Table of Contents

    Main components

    This section introduces the main components of data.all which are divided in 3 groups. This is an overview, for more details please refer to their specific sections.

    • Administrate: used by team and data lake administrators to organise and manage teams and users inside data.all
    • Discover: used by all users to contribute with data, search for data and share data.
    • Play: once data is in data.all, all users can use these tools to work with data.

    Administrate

    Organizations

    Organizations are high level constructs where business units can collaborate across different AWS accounts at once. An organization includes environments (see below). Organizations are abstractions, they don’t contain AWS resources, consequently there is no CloudFormation stack associated with them.

    Organizations usually correspond to whole organizations, organization divisions or a separated geographical region within an organization.

    Environments

    An environment is a workplace where a team can bring, process, analyze data and build data driven applications. This workspace is mapped to an AWS account in one region. It is possible to have more than one environment in the same AWS Account, however we recommend to stick to one environment - one account.

    An environment usually corresponds to a business unit or a department. Inside an environment we add teams and assign them different levels of permissions.

    Teams

    A team corresponds to an IdP group that has been onboarded to data.all. A special case for the administration of data.all is the Tenant, an IdP group with high level application (tenant) permissions. As with IdP groups, users can belong to multiple teams.

    Teams corresponds to real teams.

    💡 but really, what are teams?

    Data in data.all is isolated at team level, meaning that all members of a team can access all team’s datasets. Thus, a team is any group of users that can access the team’s datasets. We can have bigger teams with generic data and project-based teams owning data that requires more restrictive access to only members of the project.

    Discover

    Datasets

    A dataset is a representation of multiple AWS resources that helps users store data. When data owners create a S3 dataset on data.all the following resources are created:

    • Amazon S3 Bucket to store the data on AWS.
    • AWS KMS key to encrypt the data on AWS.
    • AWS IAM role that gives access to the data on Amazon S3.
    • AWS Glue database that is the representation of the structured data on AWS.
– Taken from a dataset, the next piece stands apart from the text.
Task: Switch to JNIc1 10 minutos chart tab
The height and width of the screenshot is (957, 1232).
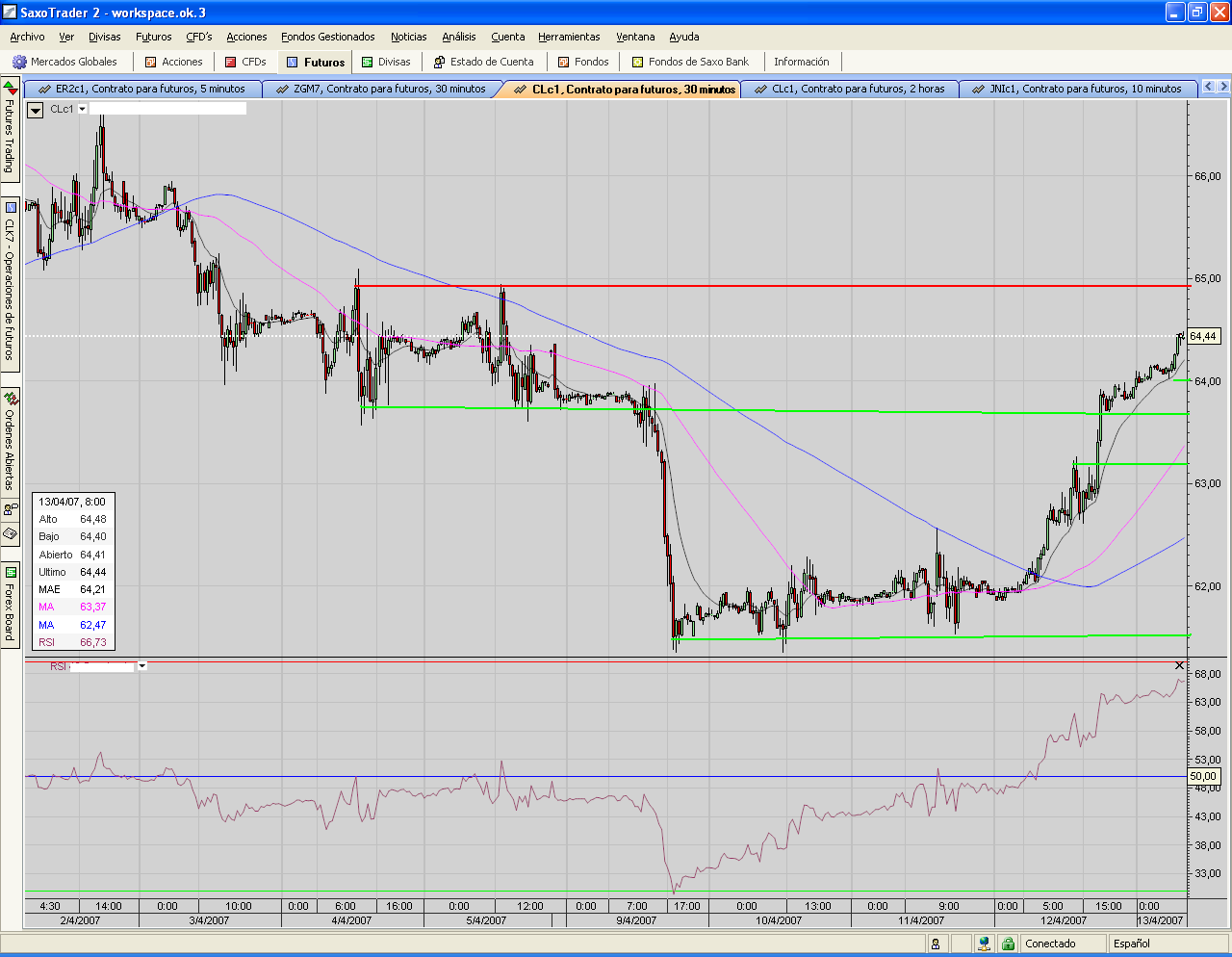Action: pyautogui.click(x=1077, y=89)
    Inside the dataset we can store structured data as tables or unstructured data in folders.

    Alternatively, when data owners import a Redshift dataset on data.all a subset of the tables can be imported from a specific Redshift database schema.

    Catalog

    data.all centralized Catalog is an inventory of datasets, tables, folders and dashboards. It contains metadata for each of the mentioned data assets and thanks to its search capabilities, users can filter based on type of data, type of asset, tags, region and on glossary terms.

    We use the Catalog to search and discover data

    Glossaries

    A Glossary is a list of terms, organized in a way to help users understand the context of their datasets. For example, terms like “cost”, “revenue”, etc, can be used to group and search all financial datasets.

    Glossaries are used to add meaning to data assets metadata facilitating and enhancing Catalog searching

    Shares

    A Share is an access request to a data asset. Users search and discover data in the catalog and for those data assets that belong to other teams, users can create a Share on behalf of a team (remember, data access: at team level!!). Then, the owners of the asset can accept or reject the share.

    We use Shares to collaborate and share data with other teams.

    Play

    Worksheets

    Worksheets are AWS Athena sessions that allow us to query our datasets as if we were in the AWS Athena Query editor console.

    Notebooks

    Data practitioners can experiment machine learning algorithms spinning up Jupyter notebook with access to all your datasets. data.all leverages Amazon SageMaker instance to access Jupyter notebooks.

    ML Studio

    With ML Studio Notebooks we can add users to our SageMaker domain and open Amazon SageMaker Studio

    Dashboards

    In the Dashboard window we can start Quicksight sessions, create visual analysis and dashboards.

    Omics

    Provides the capability to view and instantiate HealthOmics Ready2Run workflows against data.all datasets and save omics data from workflow output.